WHAT THIS EXERCISE ASKS
1) Using the earnings call excerpt, answer each question on its own line:
(a) What coupon does the CHF 800 million bond due in 2024 carry?
(b) Roughly what share of the debt is linked to bonds with a fixed-rate coupon?
(c) What full-year 2023 organic growth is projected if current performance continues through the last quarter?
2) Put this sentence from the earnings call excerpt into French: "At the same time, we continue to remain observant on the geopolitical and macroeconomic environment."
3) Reproduce the earnings call excerpt word for word, everything from "Based on this, we" down to "and macroeconomic environment.".

DOCUMENT EXCERPT
:::::
As mentioned by Xavi, we are targeting a level of 1.5 to 2 times net debt to EBITDA. We have a well-balanced maturity profile with no refinancing risk. The next upcoming maturity would be the CHF 800 million bond in 2024, which, by the way, has a coupon of only 2.5%. Given the strong liquidity position of close to CHF 3 billion, there is no immediate refinancing requirement of that bond, and also this is supported by the rating agencies. The attractive interest profile is appreciated, and we will look into a refinancing at the appropriate moment in time next year. The company has a well-structured debt profile, also in that regard, to product mix and exposure to fluctuation of interest rates. I've mentioned it before, around 82% of our debt is linked to bonds with a fixed rate coupon.

So there is no relevant exposure to changes in interest rates. Moving on to slide number 19, and my last slide. Should the current performance continue through the last quarter, we project a full year 2023 organic growth of around 20% versus the previous year. This refers to a turnover for the pro forma combined business, which stood last year at CHF 10.805 billion, 2022, considering 12 months for Dufry and 11 months for Autogrill. I think this is important. As mentioned earlier, we have a purely translational effect on our growth related to the devaluation of some of the relevant currencies, including euro, U.S. dollars, and sterling, against our reporting currency, Swiss francs. which stood at the area of 5% to 7% for the nine months.

Based on this, we expect our reported growth for the full year to be around 15% versus the previous year for the reported pro forma business. It is important to emphasize, again, that this translation effect does not impact EBITDA margin nor cash flow conversion. We expect a further improvement in the margin related to our performance of 8.5% to 8.7% for the full year 2023, while Equity Free Cash Flow should come in at around CHF 270 million to CHF 290 million for the year. We provide this upgrade in our expectations as we see continued demand across all geographies, paired for travel, retail, and food and beverage, and paired with our operational performance. At the same time, we continue to remain observant on the geopolitical and macroeconomic environment.

Coming back to where we started at the beginning, with the highly diversified setup we have today, we are very well-positioned and are flexible to adapt at any requirements while generating resilient profitability and cash flow generation going forward. Having said that, I hand back over to Xavi. Thank you.
:::::
MATERIAL
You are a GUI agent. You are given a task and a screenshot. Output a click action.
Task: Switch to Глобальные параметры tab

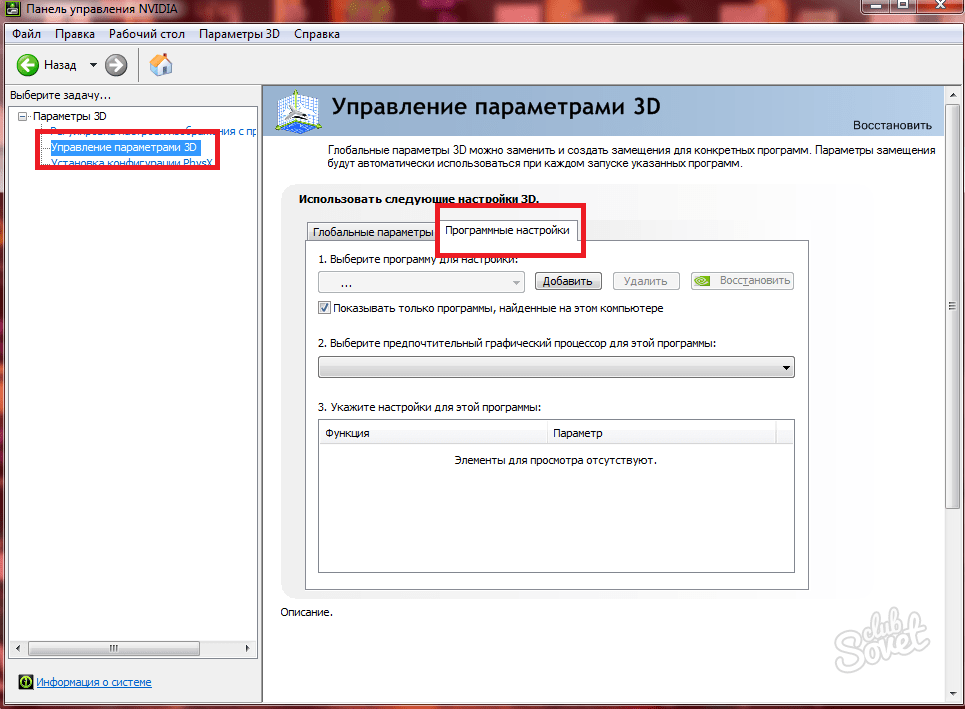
:::::
ANSWERS GIVEN
1)
(a) 2.5%
(b) Around 82%
(c) Around 20% versus the previous year

2) Dans le même temps, nous restons attentifs à l'environnement géopolitique et macroéconomique.

3)
Based on this, we expect our reported growth for the full year to be around 15% versus the previous year for the reported pro forma business. It is important to emphasize, again, that this translation effect does not impact EBITDA margin nor cash flow conversion. We expect a further improvement in the margin related to our performance of 8.5% to 8.7% for the full year 2023, while Equity Free Cash Flow should come in at around CHF 270 million to CHF 290 million for the year. We provide this upgrade in our expectations as we see continued demand across all geographies, paired for travel, retail, and food and beverage, and paired with our operational performance. At the same time, we continue to remain observant on the geopolitical and macroeconomic environment.